Endpoints for loading:
- launches
- rockets
- crew

# Install dlt with duckdb extention

In [21]:
%%capture
pip install dlt[duckdb]

# Play with SpaceX API

In [None]:
import requests
response = requests.get("https://api.spacexdata.com/v4/launches")
response.json()[0]

# Helper
Run the cell and ignore it.

In [2]:
from dlt.common.pipeline import LoadInfo

def assert_load_info(info: LoadInfo, expected_load_packages: int = 1) -> None:
    """Asserts that expected number of packages was loaded and there are no failed jobs"""
    assert len(info.loads_ids) == expected_load_packages
    # all packages loaded
    assert all(package.state == "loaded" for package in info.load_packages) is True
    # no failed jobs in any of the packages
    info.raise_on_failed_jobs()

# Task 1


Create a pipeline for SpaceX API, for the next endpoints: launches, rockets, crew.

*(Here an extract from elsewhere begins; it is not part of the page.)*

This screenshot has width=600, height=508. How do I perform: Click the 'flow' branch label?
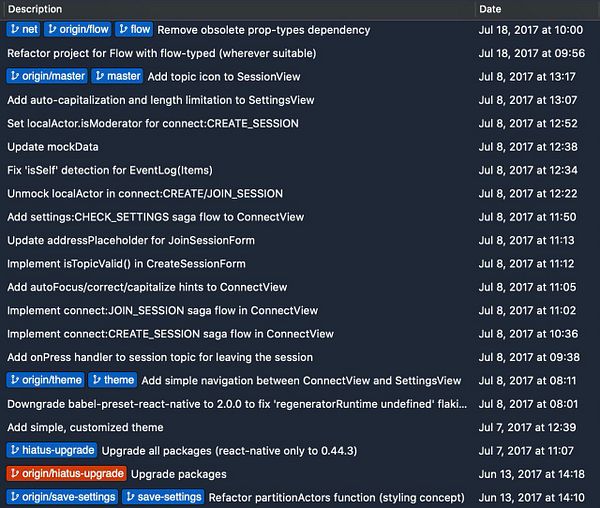coord(134,30)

- Fill the empty lines in the functions below.
- `get_rockets` resource should have `table_name=rockets`.
- Create a [resource](https://dlthub.com/docs/general-usage/resource#declare-a-resource) for the `crew` endpoint from scratch.
- [Run the pipeline](https://dlthub.com/docs/walkthroughs/run-a-pipeline) without errors.

In [2]:
import time
import dlt
import requests


@dlt.resource(table_name="launches")
def get_launches():
    # url to request launches
    url = "https://api.spacexdata.com/v4/launches"
    # make the request and check if succeeded
    response = requests.get(url)
    response.raise_for_status()
    yield response.json()

@dlt.resource(table_name="rockets")
def get_rockets():
    # url to request rockets
    url = "https://api.spacexdata.com/v4/rockets"
    # make the request and check if succeeded
    response = requests.get(url)
    response.raise_for_status()
    yield response.json()

@dlt.resource(table_name="crew")
def get_crew():
    # url to request crew
    url = "https://api.spacexdata.com/v4/crew"
    # make the request and check if succeeded
    response = requests.get(url)
    response.raise_for_status()
    yield response.json()


pipeline = dlt.pipeline(
    pipeline_name='spacex_with_source',
    destination='duckdb',
    dataset_name='spacex_data',
    dev_mode=True,
)

load_info = pipeline.run([get_launches(), get_rockets(), get_crew()])
print(load_info)
assert_load_info(load_info)

Pipeline spacex_with_source load step completed in 1.16 seconds
1 load package(s) were loaded to destination duckdb and into dataset spacex_data_20240827124856
The duckdb destination used duckdb:////Users/alejandrogonzalezbueno/Projects/dlt_workshop/spacex_with_source.duckdb location to store data
Load package 1724762936.673049 is LOADED and contains no failed jobs


Run the code below and
## Answer the Question:
- What weight (kg) has the heighest (meters) rocket?

In [7]:
import duckdb
import numpy as np
import pandas as pd
# a database '<pipeline_name>.duckdb' was created in working directory so just connect to it
conn = duckdb.connect(f"{pipeline.pipeline_name}.duckdb")
conn.sql(f"SET search_path = '{pipeline.dataset_name}'")
stats_table = conn.sql(
        """
        SELECT mass__kg, height__meters
        FROM rockets
        ORDER BY height__meters DESC
        LIMIT 1;
        """
).df()
display(stats_table)

Unnamed: 0,mass__kg,height__meters
0,1335000,118.0


# Task 2
- Add pagination, read [SpaceX API doc](https://github.com/r-spacex/SpaceX-API/blob/master/docs/queries.md).
- Combine all resources in one [source](https://dlthub.com/docs/general-usage/source) and the pipeline with `@dlt.source`.
- Add incremental loading for resource `get_launches` using `merge` write disposition, `id` as a  primary key and `dlt.sources.incremental`.
- Run the pipeline [only with](https://dlthub.com/docs/general-usage/source#access-and-select-resources-to-load) `get_launches` resource.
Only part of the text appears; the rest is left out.